Data for the task »

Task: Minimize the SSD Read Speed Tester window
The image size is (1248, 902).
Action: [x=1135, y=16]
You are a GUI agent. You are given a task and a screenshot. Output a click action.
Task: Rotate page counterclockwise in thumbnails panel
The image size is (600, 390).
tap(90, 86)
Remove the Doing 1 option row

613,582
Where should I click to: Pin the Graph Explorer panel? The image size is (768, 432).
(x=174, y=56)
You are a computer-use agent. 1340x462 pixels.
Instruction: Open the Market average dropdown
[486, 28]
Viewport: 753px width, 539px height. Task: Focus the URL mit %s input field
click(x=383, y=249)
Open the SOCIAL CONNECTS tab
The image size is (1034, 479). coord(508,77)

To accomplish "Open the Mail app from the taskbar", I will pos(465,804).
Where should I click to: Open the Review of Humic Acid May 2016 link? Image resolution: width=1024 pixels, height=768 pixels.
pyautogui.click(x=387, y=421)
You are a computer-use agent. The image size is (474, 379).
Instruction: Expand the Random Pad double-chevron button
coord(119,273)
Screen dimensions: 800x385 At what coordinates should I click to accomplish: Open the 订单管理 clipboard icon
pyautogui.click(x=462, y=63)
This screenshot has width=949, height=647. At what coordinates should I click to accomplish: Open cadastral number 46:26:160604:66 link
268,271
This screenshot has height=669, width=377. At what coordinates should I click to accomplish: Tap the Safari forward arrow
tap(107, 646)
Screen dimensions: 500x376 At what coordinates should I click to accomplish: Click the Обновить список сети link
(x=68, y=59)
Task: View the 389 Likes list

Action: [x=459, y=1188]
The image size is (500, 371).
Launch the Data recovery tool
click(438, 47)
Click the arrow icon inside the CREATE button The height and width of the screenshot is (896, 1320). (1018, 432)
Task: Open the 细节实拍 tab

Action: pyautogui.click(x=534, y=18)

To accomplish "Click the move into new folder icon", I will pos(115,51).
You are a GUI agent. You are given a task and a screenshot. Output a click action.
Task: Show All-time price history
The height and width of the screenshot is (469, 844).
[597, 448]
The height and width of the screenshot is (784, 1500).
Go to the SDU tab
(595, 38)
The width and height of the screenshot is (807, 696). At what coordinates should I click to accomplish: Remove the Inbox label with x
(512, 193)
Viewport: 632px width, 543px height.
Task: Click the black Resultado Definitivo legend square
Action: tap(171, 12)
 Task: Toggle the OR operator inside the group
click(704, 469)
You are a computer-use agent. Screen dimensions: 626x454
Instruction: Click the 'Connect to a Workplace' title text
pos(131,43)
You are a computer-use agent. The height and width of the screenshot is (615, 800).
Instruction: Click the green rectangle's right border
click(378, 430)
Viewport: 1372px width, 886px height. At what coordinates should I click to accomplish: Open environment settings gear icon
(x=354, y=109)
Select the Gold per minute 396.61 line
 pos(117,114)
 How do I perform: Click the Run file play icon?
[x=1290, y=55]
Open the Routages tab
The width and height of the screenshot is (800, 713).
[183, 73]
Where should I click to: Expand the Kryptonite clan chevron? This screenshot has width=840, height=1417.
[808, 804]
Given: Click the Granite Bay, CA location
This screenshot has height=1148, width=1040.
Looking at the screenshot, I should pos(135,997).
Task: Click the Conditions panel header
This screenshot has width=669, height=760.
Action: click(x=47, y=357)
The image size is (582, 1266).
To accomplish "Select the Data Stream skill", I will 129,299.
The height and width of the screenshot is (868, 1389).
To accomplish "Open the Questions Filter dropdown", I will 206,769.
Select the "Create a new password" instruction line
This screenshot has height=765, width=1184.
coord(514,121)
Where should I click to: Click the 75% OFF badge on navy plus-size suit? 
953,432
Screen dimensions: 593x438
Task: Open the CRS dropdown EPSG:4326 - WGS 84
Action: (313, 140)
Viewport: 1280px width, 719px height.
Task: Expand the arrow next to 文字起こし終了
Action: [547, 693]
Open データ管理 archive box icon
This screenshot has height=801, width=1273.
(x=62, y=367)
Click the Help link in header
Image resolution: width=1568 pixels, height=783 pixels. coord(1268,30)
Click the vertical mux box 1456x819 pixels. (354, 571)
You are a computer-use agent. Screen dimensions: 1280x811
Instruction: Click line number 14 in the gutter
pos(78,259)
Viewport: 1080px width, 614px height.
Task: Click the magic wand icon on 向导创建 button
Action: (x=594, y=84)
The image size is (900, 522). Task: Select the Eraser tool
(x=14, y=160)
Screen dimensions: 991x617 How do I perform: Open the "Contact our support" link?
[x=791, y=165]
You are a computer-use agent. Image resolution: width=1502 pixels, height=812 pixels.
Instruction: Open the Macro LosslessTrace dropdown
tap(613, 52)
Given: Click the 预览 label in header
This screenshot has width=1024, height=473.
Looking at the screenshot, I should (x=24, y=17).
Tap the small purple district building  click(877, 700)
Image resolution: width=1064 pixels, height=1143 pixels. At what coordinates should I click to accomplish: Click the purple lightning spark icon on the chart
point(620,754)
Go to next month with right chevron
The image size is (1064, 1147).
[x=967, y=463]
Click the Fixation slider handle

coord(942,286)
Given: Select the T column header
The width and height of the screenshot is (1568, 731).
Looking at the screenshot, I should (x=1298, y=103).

Task instructions » Rewrite in full the rows from the line containing "Screen dimensions: 500x376" up to and including the line containing "Click the arrow", adding 11 to every coordinate in the answers. Keep the requests unchanged.

Task response »
Screen dimensions: 500x376 At what coordinates should I click to accomplish: Click the Обновить список сети link
(x=79, y=70)
Task: View the 389 Likes list

Action: [x=470, y=1199]
The image size is (500, 371).
Launch the Data recovery tool
click(449, 58)
Click the arrow icon inside the CREATE button The height and width of the screenshot is (896, 1320). (1029, 443)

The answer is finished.